I'm often on my way to a hospital which I enter through a loading dock. I never really know if I'm there to visit or to have another surgery. I try to find out at the nurses' station, but it is always deserted, except for an old man smoking a cigarette. He has nothing to say. Sooner or later I encounter my mother who is strangely calm. She wanders off find someone to help me, much as she would to find a cup of coffee.
Dream window |
Walmart-esque nightmare |
There are a few spots of brilliant beauty in Dreamtown, for example, a bare silver tree in whose branches a hundred yellow canaries wearing red pagoda-shaped hats trill Vivaldi. For the most part, though, the light is always dim and ramshackle buildings sway under matchstick scaffolding. Every street ends suddenly and my dreaming self asks endlessly, What is this place? Why do I return here night after night?

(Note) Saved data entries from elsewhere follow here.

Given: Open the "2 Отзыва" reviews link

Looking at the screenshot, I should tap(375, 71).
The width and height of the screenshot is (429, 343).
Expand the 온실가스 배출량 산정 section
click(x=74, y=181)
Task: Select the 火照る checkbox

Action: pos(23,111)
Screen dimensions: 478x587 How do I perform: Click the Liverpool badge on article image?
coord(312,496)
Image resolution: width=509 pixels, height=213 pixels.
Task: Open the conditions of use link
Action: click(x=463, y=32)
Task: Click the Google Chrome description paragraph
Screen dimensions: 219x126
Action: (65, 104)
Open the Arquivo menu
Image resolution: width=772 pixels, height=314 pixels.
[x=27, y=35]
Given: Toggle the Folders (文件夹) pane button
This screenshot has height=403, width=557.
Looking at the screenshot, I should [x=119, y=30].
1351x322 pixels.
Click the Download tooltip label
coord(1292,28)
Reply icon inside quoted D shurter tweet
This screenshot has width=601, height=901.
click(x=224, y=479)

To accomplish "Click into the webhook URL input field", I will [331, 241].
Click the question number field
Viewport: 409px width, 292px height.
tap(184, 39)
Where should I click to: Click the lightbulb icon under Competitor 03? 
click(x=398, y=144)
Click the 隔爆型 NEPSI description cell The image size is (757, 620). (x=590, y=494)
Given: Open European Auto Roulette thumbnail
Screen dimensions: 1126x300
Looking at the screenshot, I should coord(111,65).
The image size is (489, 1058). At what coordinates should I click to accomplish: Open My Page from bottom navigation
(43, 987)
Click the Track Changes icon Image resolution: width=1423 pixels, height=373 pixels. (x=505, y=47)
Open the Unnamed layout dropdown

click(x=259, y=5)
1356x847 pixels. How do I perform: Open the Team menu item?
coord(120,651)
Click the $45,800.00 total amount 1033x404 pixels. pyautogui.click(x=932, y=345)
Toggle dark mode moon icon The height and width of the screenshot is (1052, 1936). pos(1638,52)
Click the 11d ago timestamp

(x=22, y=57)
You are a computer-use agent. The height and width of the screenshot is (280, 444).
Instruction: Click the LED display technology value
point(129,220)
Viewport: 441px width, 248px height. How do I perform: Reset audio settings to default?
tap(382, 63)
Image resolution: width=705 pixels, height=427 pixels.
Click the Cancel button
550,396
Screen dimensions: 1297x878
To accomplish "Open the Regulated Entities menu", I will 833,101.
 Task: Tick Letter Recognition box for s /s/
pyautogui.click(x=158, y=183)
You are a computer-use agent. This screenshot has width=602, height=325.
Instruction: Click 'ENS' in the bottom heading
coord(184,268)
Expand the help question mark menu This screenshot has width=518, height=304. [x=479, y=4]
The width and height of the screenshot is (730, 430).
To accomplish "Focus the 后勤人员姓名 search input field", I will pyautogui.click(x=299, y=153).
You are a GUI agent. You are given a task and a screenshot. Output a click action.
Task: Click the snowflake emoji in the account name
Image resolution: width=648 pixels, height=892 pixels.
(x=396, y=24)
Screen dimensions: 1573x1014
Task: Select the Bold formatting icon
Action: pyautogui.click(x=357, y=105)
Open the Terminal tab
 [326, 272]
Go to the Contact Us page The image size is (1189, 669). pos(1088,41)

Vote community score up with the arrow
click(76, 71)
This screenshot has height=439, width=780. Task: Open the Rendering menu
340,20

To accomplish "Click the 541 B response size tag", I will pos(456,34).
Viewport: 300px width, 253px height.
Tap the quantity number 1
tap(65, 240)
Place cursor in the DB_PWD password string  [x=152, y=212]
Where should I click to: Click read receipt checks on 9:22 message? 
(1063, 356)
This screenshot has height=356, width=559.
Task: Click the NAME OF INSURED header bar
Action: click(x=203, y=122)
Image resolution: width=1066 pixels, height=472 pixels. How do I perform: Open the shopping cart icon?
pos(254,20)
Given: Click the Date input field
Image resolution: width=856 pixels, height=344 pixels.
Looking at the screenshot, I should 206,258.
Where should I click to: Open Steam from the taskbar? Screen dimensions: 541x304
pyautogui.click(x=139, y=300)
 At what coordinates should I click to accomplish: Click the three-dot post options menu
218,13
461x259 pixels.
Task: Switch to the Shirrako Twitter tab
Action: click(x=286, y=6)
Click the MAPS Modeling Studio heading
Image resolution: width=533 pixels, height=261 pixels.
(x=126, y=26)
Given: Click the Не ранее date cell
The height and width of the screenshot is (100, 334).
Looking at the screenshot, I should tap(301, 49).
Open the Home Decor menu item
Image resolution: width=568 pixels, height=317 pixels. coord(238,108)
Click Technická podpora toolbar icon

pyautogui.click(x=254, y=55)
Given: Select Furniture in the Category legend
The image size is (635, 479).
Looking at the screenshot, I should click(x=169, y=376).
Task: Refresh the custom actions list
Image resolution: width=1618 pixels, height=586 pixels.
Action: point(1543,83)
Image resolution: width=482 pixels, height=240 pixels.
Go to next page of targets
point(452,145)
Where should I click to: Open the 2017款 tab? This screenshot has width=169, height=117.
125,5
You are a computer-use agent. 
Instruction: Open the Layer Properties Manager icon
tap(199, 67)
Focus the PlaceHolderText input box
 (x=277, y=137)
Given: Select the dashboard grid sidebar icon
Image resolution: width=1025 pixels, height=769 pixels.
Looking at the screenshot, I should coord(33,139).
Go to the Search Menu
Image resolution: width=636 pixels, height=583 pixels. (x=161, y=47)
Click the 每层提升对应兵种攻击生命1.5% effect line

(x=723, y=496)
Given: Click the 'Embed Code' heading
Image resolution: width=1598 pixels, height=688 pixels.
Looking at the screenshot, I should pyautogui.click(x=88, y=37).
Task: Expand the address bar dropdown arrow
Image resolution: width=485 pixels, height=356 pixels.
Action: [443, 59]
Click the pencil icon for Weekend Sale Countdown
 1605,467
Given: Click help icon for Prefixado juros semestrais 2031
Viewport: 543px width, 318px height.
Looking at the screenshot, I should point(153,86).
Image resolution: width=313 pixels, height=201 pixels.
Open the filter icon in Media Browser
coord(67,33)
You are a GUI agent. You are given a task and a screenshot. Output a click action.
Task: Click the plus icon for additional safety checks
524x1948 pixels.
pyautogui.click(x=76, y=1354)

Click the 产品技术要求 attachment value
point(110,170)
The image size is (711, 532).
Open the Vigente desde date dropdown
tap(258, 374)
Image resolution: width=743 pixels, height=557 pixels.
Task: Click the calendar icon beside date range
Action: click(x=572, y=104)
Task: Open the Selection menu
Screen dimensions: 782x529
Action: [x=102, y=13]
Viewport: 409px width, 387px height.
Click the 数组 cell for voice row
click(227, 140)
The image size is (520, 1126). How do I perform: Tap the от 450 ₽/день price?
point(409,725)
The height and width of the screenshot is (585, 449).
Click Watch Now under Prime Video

Writing, we are told, is a process of discovery. I write this blog as a way of thinking, more than as a means of communication. And as I've written this particular post, I've remembered that, whatever else dreams may be -- portents, warped figments of the mind at rest, echoes of the deep, dark past -- they are always metaphors. But what does this one teach me? Perhaps that I know more as a dreamer than as a waking being. As a citizen of HereAndNow, I am so often frustrated, afraid and angry. I curse while I drive and as I read the newspaper. I worry about the prices of gold and gas. I continue to despise Karl Rove and Reinhard Heydrich.
My Dreamtown may have emerged from unresolved fears and thwarted expectations, but oddly enough, I am never afraid there or angry, merely curious. So, is this series of nightly vignettes instructing me to meet what I encounter with curiosity? With acceptance? Not expectation or judgment? Will calm consideration dispel the threat of whatever I confront? Turn a bomb into a bubble or a serpent to a string of pearls?
I don't know, but I suspect there is something to this lesson. I will try for now to unclench my mind from expectation and my heart from fear. I think that such a change can at least do no harm.